Os Reis Magos, que chegam trazendo presentes de ouro, incenso e mirra, introduzem a ideia da reverência e do reconhecimento do divino. Cada um dos presentes carrega um simbolismo específico: o ouro, como símbolo de realeza; o incenso, simbolizando a divindade; e a mirra, representando a humanidade e a mortalidade de Cristo. Essa oferta destes sábios do Oriente reforça a importância de reconhecer e honrar a vinda de Jesus, não apenas como um exemplo de vida, mas também como a verdade encarnada do amor e da salvação. Outro aspecto simbólico do presépio é a estrela que guia os Reis Magos até o local do nascimento. A estrela é frequentemente vista como um símbolo de esperança e iluminação. Em um mundo muitas vezes cheio de escuridão e incertezas, a estrela representa a luz de Cristo, que oferece direção e propósito à vida das pessoas. Ademais, o presépio tem um forte valor cultural e comunitário. Muitas famílias se reúnem para montá-lo, cada um contribuindo com suas tradições e interpretações pessoais. Essa prática gera um elo entre as gerações, perpetuando a história e os ensinamentos de Jesus através do simbolismo do presépio. É uma oportunidade de refletir sobre os significados mais profundos do Natal e discutir os valores que realmente importam.
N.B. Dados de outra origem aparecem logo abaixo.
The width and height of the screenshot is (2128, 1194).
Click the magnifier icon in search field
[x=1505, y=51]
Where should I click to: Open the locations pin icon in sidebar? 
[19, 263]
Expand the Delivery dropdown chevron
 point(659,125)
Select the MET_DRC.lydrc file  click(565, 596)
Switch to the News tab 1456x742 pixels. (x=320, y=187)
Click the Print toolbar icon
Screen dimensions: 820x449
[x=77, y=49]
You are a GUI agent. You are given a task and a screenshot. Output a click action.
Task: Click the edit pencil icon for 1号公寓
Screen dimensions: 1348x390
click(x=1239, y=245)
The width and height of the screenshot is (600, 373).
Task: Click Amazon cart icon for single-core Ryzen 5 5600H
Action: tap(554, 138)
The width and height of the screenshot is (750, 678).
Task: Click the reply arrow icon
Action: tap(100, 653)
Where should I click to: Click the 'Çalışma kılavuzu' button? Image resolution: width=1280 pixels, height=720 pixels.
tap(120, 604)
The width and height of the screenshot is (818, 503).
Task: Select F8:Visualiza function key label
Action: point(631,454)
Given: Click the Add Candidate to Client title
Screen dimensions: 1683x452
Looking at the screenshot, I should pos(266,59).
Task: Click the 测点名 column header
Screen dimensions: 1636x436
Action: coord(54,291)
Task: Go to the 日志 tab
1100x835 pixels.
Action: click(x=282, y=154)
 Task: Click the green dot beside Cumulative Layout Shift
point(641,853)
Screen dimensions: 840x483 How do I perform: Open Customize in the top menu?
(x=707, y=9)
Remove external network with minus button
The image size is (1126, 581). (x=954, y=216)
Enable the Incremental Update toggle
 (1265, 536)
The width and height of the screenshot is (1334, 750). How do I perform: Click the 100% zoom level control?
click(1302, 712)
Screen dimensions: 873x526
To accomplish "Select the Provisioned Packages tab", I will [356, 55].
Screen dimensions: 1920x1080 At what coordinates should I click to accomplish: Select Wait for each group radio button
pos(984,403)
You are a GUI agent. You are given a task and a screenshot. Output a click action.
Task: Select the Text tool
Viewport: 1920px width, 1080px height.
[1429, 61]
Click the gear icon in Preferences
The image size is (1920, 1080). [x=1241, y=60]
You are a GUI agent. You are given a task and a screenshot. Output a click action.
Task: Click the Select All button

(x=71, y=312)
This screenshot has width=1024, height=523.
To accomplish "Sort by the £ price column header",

Diante desse ideal de simplicidade, os poemas que compõem O Burro e o Boi no Presépio, do escritor mineiro João Guimarães Rosa, delineiam justamente o que é considerado tão simplório na cena em questão, mas que para o autor, foi parte de sua existência interiorana: a dupla de animais que está presente não apenas nesse painel, mas também em outras narrativas de sua vasta obra literária. Quem conhece Primeiras Histórias, Sagarana e Grande Sertão: Veredas, dentre outras publicações de Rosa, sabe exatamente a importância que o escritor emprega aos elementos que integram esse cenário sertanejo. Aqui, temos a tradução em poesia, de um conjunto de pinturas medievais e renascentistas que trazem o presépio representado, num meticuloso processo de transformação de imagens em palavras. Em seu esquema de tradução intersemiótica, o escritor coloca na estrutura lírica o que contemplou ao longo de tantas viagens para museus ao redor do mundo. Sem rimas em excesso, os poemas do conjunto colocam em destaque o boi e o burro, evidenciando a ideia de simplicidade dessa cena, que em outras representações artísticas, geralmente não valorizam tais figuras tão emblemáticas para o autor.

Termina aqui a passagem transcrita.